Thursday, February 23, 2012

New York Times Spins Teacher Data Reports Publication As A Positive Development

The publication of 12,700 Teacher Data Reports from 2008-2010 is imminent and the New York Times is dying to get their hands on the names and numbers even though

The ratings are imperfect, according to independent experts, school administrators and teachers alike. There are large margins of error, because they are generally based on small amounts of data. And there are many other documented problems, like teachers being rated even when they are on maternity leave.


Sure, the numbers are completely flawed, the algorithms that were used to come up with those numbers have margins of error bigger than the cocaine bags under Cathie Black's eyes, and some of the ratings will rank English teachers as math teachers or attribute the wrong numbers to teachers, but you know, it's the public's right to know this information.
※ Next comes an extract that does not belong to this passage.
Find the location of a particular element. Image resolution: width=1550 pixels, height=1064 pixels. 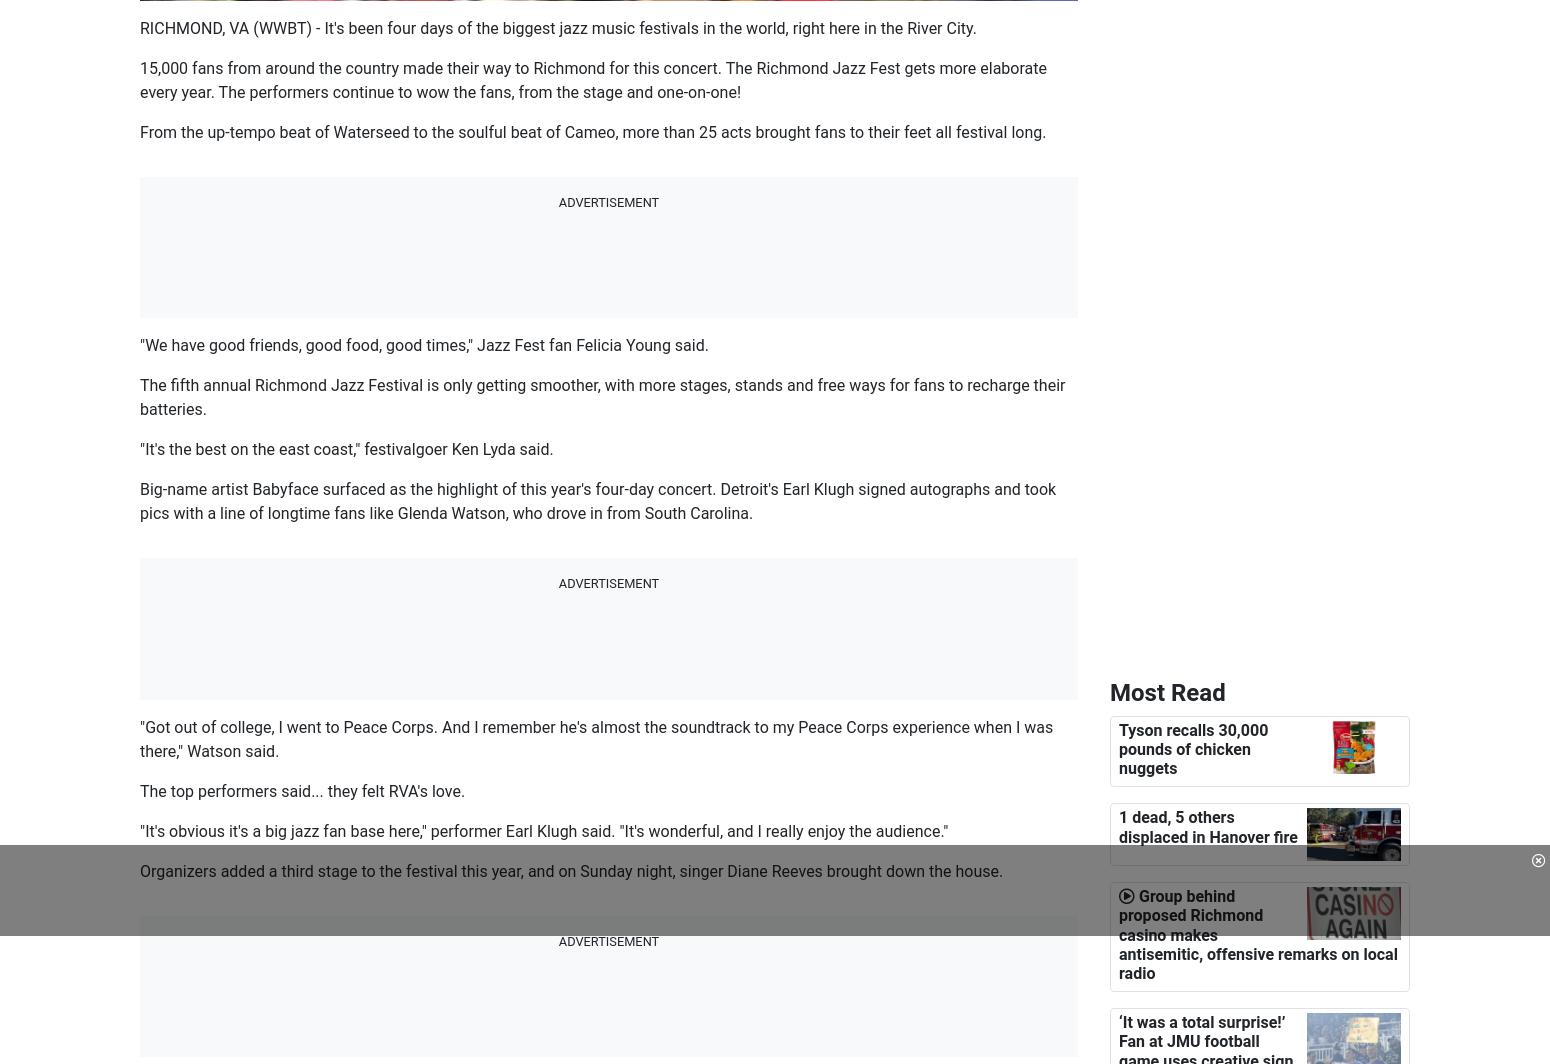

'15,000 fans from around the country made their way to Richmond for this concert. The Richmond Jazz Fest gets more elaborate every year. The performers continue to wow the fans, from the stage and one-on-one!' is located at coordinates (139, 80).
Oh, plus the Times claims they've solved all of the problems inherent in the flawed Data Reports:

With SchoolBook’s partners at WNYC, The Times has developed a sophisticated tool to display the ratings in their proper context, a hallmark of our journalism.


And just in case the "sophisticated tool" created by the Times and WNYC STILL doesn't give enough "context" to the numbers and you feel slandered by the story, the Times invites you to become your own lawyer:

But we want to take that a step further, by inviting any teacher who was rated to provide her or his response or explanation. We are seeking those responses now, so they can be published at the same time as the data reports.

We plan to include those responses alongside the ratings themselves, so readers can consider them together.

If there were special circumstances that compromise the credibility of the numbers in particular cases, we want to know.


What self-serving horseshit the Times is spinning here.

They are publishing data that they know to be flawed, no "sophisticated tool" they develop is going to make that data any less flawed, and the Times and its outgoing education editor and soon to be Times Jerusalem bureau chief Jodi Rudoren (who stirred up her own bit of controversy a few weeks ago with a tweet to a Palestinian-American author that ensures her stay at the Times Jerusalem news bureau may be brief and she'll be back covering teacher data reports before she knows it) can rationalize this all they want.

The fact is, the numbers are horseshit, the reports themselves are horseshit, the Times is horseshit for publishing them and Jodi Rudoren is horseshit for spinning the publication as some kind of public service.

2 comments:

  1. "...margins of error bigger than the cocaine bags under Cathie Black's eyes..."

    Classic, dude.

    ReplyDelete
  2. Why aren't we boycotting the NY Times? I will not read their Newspaper if they print the TDR. I don't read the NY Post (garbage). I only read the Daily News when Juan Gonzalez writes an article. It is time for us not to buy the TIMES!